With a bit of preplanning and the right software, you can hack your PC to have multiple operating system personalities, including any operating system from DOS to Linux, as well as any and multiple versions of Windows. There is a variety of options for booting different operating systems on the same PC, with or without separate hard drives or partitions. Multibooting is a great solution for those who love DOS-based games that don't work at all under NT, Linux, or 2000 and work only marginally well under XP. You can keep a Windows 98 or Me installation around just for running those games.

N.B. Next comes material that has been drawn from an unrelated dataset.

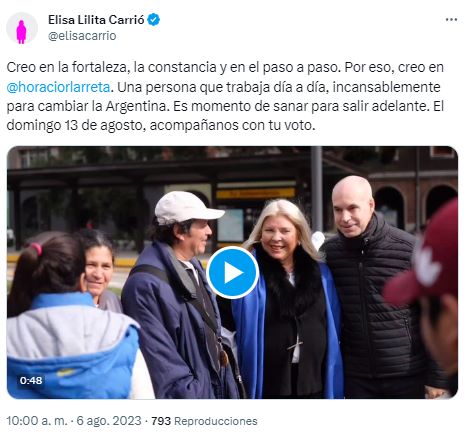Click the Reproducciones label
The width and height of the screenshot is (467, 434).
coord(216,421)
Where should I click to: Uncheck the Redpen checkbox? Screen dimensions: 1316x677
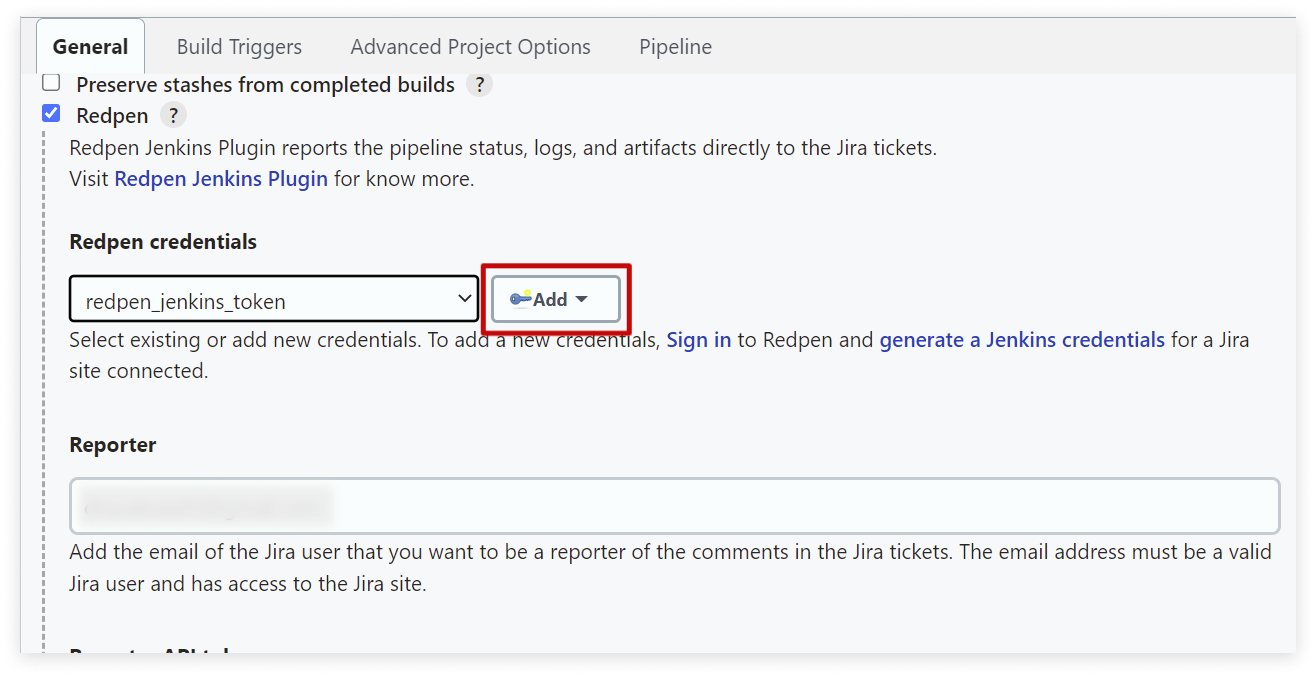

With various multiboot techniques, you can allow different operating systems to share a common filesystem or let each operating system maintain its own unique partitions and filesystems. If you want to share files between operating systems, you have to determine which filesystems are common to all of the operating systems you want to use—in most cases that will be nothing more advanced than FAT-32 partitions—and realize that DOS does not support long (256-character) filenames. (For example, a file named MicroSoft.txt will be named MICROS~1.TXT ...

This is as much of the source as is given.